Greenpeace noted that its opposition to the dumping had never been solely based on the presence or absence of oil, however, and that opposition to the disposal plan was part of a larger campaign opposing the dumping of all waste into the North Sea. Although Shell had carried out an environmental impact assessment in full accordance with existing legislation, and firmly believed that their actions were in the best interests of the environment, they had severely underestimated strength of public opinion.

Shell were particularly criticized for having thought of this as a “Scottish”, or “UK” problem, and neglecting to think of the impact which it would have on their image in the wider world. The final cost of the Brent Spar operation to Shell was between £60M[11] and £100M, when loss of sales were considered. Although Shell and the offshore industry consider that Brent Spar did not set a precedent for disposal of facilities in the future, signatory nations of the OSPAR conventions have since agreed that oil facilities should be disposed of onshore, so it is difficult to see how this does not set a precedent.

Shell claimed that spending such an amount to protect a small area of remote, low resource value, deep sea was pointless and this money could be much more constructively spent. The overestimation of the contents of the Brent Spar damaged the credibility of Greenpeace in their wider campaigns. They were criticized in an editorial column in the scientific journal Nature for their lack of interest in facts. Greenpeace moved to distance itself from its “5500 tons” claim, after the Brent Spar argument was won, and because of this has been accused of indulging in historical revisionism, after issuing statements such as “In the absence of a full inventory, Greenpeace, during our occupation, attempted to find out what was on the Brent Spar.
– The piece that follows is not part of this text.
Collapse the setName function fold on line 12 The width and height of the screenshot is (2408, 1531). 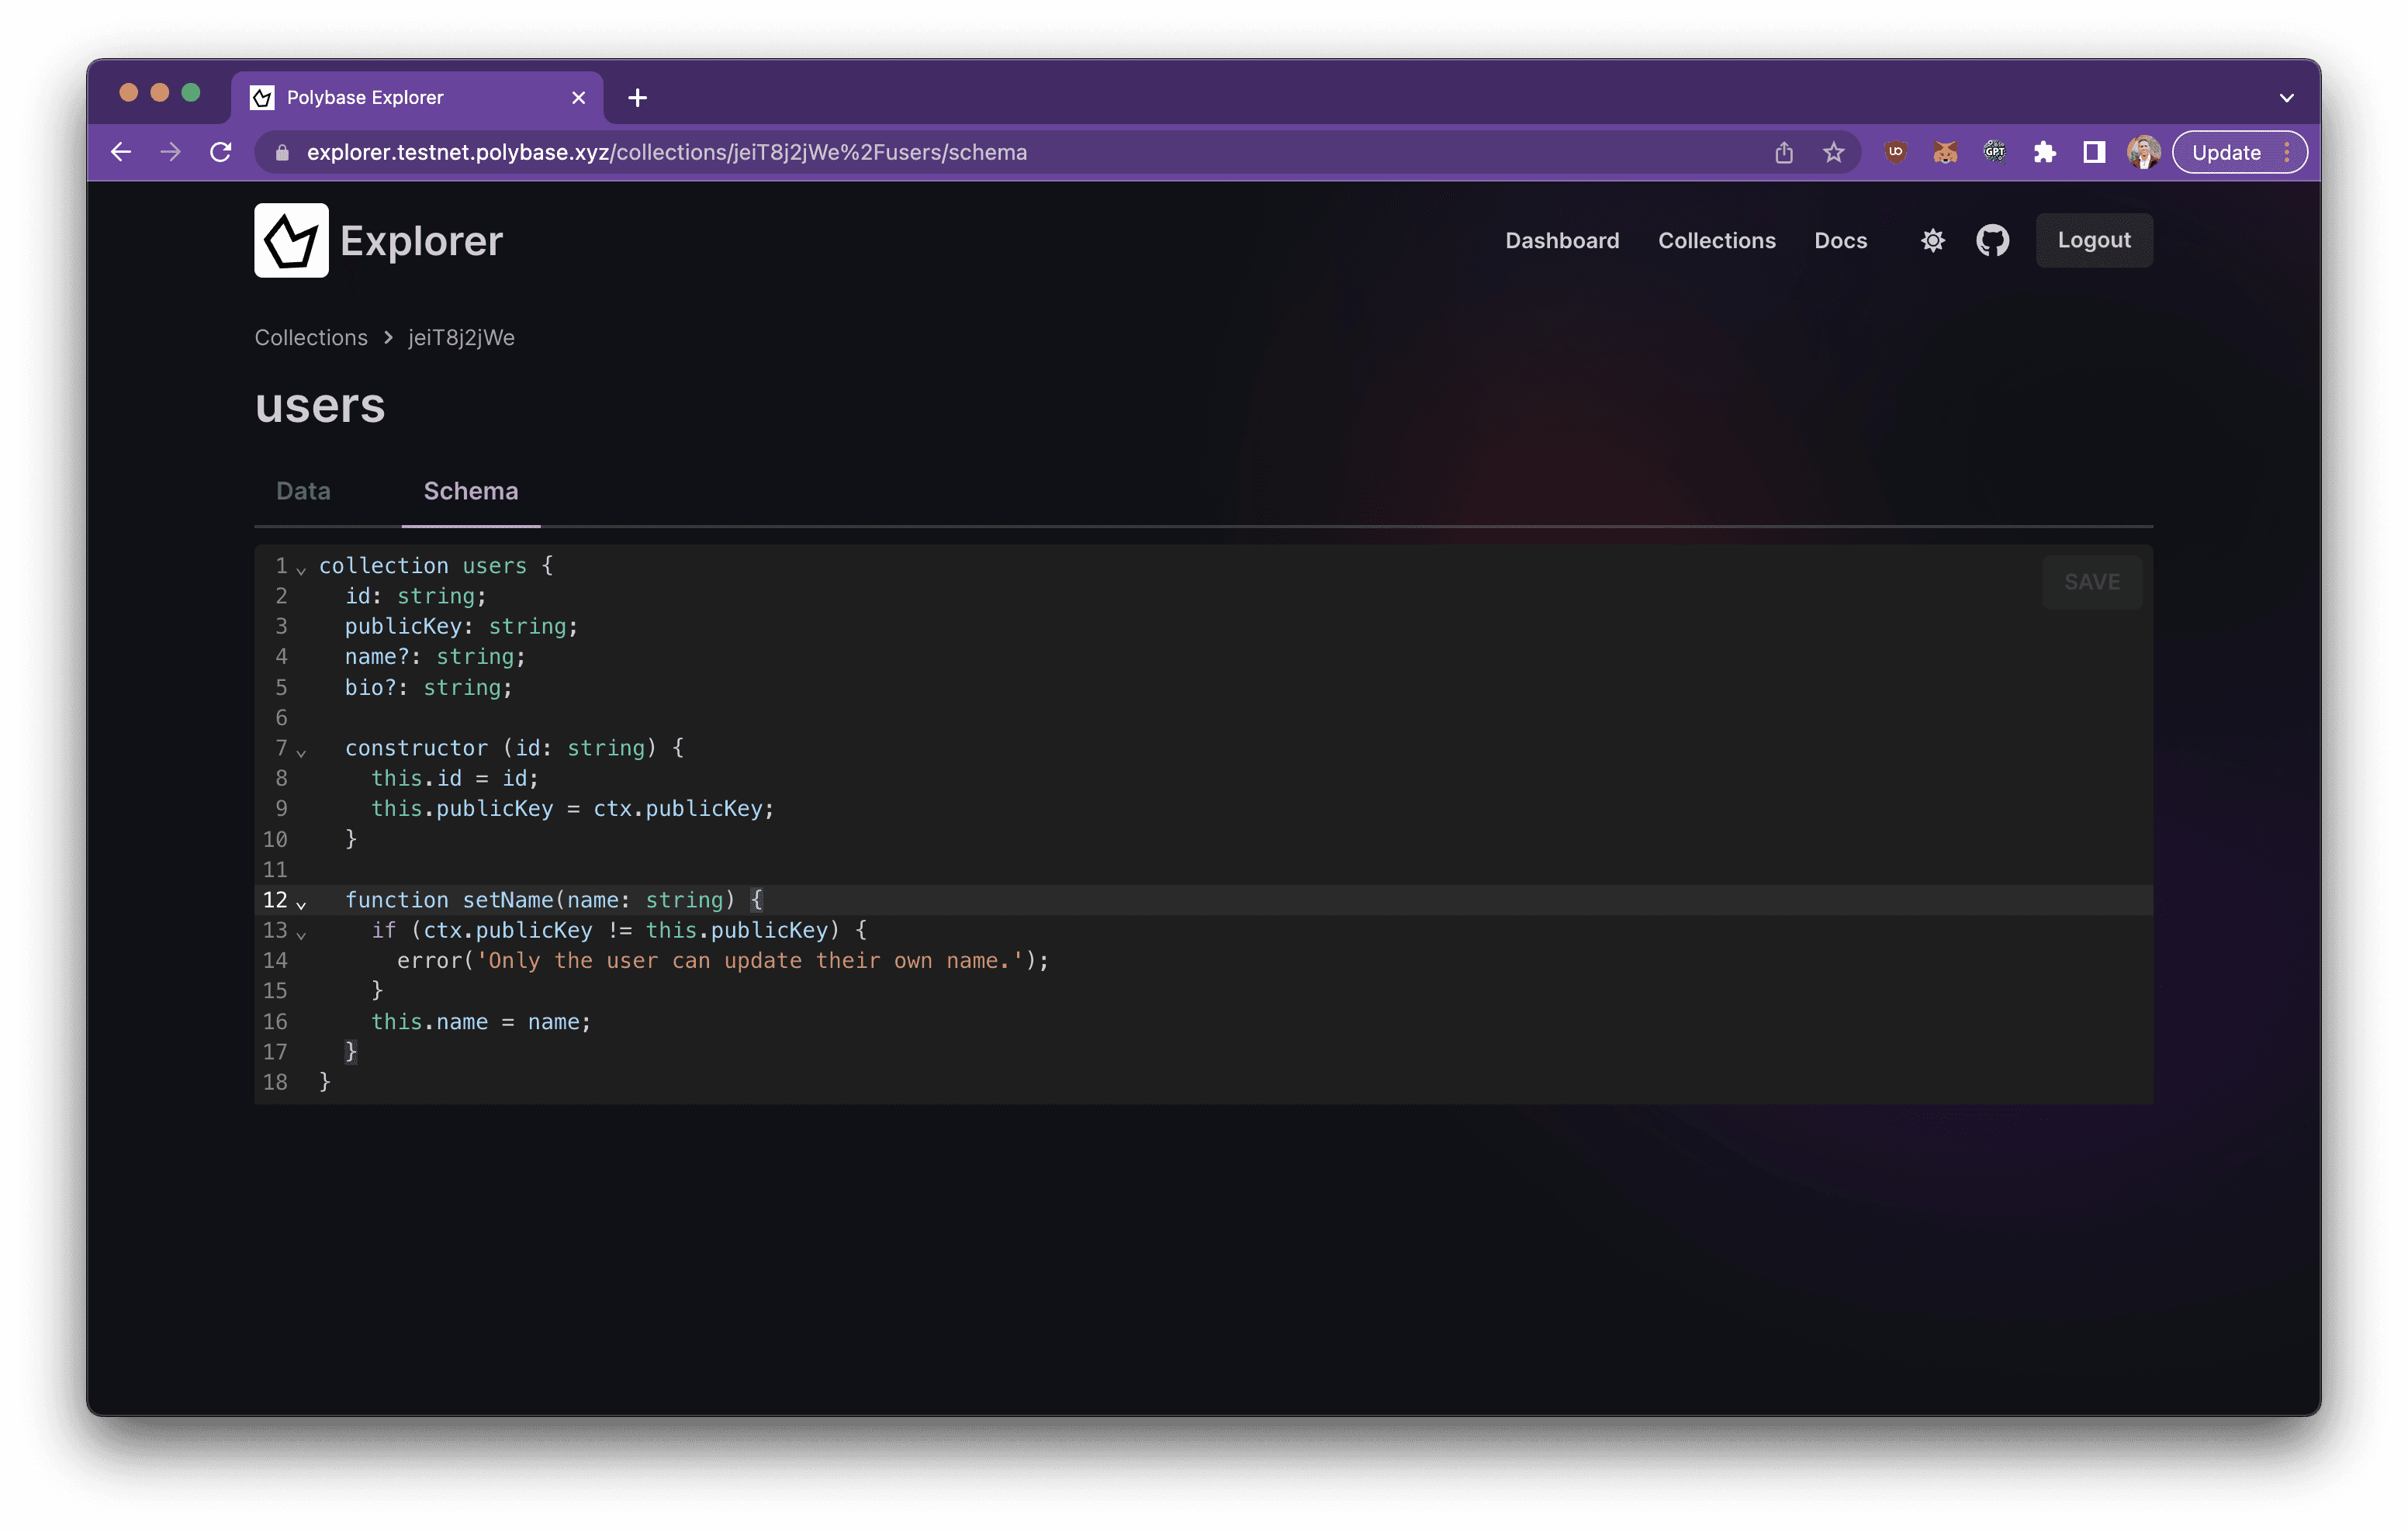pyautogui.click(x=301, y=904)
The estimates resulting from this sampling were in no way central to the campaign…”. This allegation has also been leveled at individuals, such as Lord Melchett, executive director of Greenpeace UK, who wrote in New Scientist magazine, “Greenpeace made mistakes too. We  allowed ourselves to follow the agenda set by the Department of Trade and Industry, Shell and the media – too often getting into arguments about the potential toxicity of the Spar.”